UT theoretical chemistry code forum

I have read the paper Theoretical Calculations of Dissociative Adsorption of CH4 on an Ir(111) Surface authored by Graeme in PRL. In this paper, dimer method is applied basing on NEB calculation.

So, why not CNEB was employed to find the saddle point? As a starting point, what is about the covergent criterion? A coarse (EDIFFG = -0.1 for example) NEB run is enough for further dimer calculation?

My CNEB has been converged by LBFGS at EDIFFG = -0.1.

I just need energy barrier.

So, do I need to move on the NEB with lower EDIFFG such as -0.05?

For a typical geo optimization,the EDIFFG is set to be -0.03 with a single K point.

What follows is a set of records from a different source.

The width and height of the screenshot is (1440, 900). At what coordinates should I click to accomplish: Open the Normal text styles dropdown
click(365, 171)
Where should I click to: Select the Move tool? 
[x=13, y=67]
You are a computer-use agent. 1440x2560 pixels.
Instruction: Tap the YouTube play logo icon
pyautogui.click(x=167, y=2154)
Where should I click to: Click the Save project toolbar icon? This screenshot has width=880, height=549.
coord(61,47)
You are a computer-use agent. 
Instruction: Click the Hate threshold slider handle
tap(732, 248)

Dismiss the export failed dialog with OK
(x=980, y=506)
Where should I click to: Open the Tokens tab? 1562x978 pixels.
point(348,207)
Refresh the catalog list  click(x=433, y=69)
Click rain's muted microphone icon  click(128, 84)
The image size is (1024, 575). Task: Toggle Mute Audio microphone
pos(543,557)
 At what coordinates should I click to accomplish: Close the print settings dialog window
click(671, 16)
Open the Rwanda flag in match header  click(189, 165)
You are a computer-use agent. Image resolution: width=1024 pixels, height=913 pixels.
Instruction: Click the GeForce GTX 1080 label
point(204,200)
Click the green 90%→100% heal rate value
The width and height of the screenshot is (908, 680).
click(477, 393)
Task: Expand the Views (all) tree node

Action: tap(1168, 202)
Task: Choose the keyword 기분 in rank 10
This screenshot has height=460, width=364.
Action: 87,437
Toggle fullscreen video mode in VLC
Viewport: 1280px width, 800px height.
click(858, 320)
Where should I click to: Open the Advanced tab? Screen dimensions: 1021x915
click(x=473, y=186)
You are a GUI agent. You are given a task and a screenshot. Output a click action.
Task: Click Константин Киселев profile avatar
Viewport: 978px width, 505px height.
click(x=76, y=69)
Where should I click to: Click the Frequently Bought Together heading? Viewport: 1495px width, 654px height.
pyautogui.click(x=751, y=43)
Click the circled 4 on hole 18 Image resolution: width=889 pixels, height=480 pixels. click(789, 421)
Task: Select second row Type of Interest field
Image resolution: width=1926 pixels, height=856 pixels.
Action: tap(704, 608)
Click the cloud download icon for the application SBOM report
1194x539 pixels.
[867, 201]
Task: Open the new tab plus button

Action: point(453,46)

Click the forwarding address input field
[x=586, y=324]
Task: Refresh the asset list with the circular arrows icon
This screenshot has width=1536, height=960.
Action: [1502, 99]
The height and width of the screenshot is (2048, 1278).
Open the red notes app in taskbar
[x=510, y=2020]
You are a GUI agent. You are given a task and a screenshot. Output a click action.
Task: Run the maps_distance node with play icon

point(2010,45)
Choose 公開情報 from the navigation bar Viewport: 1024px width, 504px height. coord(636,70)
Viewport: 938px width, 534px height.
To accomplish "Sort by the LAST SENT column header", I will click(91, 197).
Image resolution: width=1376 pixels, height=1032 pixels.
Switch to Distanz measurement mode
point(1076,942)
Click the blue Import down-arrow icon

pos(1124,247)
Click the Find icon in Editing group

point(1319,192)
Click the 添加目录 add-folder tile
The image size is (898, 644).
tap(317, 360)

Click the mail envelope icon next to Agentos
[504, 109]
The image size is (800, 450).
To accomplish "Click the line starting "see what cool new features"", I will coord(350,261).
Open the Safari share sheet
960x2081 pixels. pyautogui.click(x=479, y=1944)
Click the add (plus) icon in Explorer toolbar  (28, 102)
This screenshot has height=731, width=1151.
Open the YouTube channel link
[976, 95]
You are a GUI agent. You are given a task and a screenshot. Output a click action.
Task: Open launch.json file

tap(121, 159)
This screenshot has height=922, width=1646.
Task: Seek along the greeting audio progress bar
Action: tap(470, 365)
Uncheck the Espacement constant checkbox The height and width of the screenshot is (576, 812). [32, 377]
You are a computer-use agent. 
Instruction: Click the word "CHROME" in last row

When the sadle point is found, any further geo optimization is really needed?

The calculations for the PRL were done before the climbing image NEB was implemented in vasp (despite the order of the publications). It would be appropriate to have used the CI-NEB method for those calculations.

A force convergence criterion of 0.1-0.01 eV/Ang is generally suitable for saddle point calculations. If you want to use the NEB for a rough calculation of the path, the force on the climbing image should be on the order of 1-0.1 eV/Ang before starting a dimer search.

When the saddle is found to within your required force criterion (with whatever method), there is no need to do subsequent calculations. Well, perhaps with more k-points or a higher energy cut-off.

i have to add some here regarding this since i was puzzled at this for a while;

the simple anwser is: it depends;

i did comparable calculations using CINEB for C2H5Br and C4H9Br on Silicon and found that the TS geometry converged for C2 at ediffg=0.1, but not for C4. C4 converges when ediffg=0.02 is reached.

I would argue it is a good pratise to concentrate on the saddle point a bit more, and perhaps step-by-step.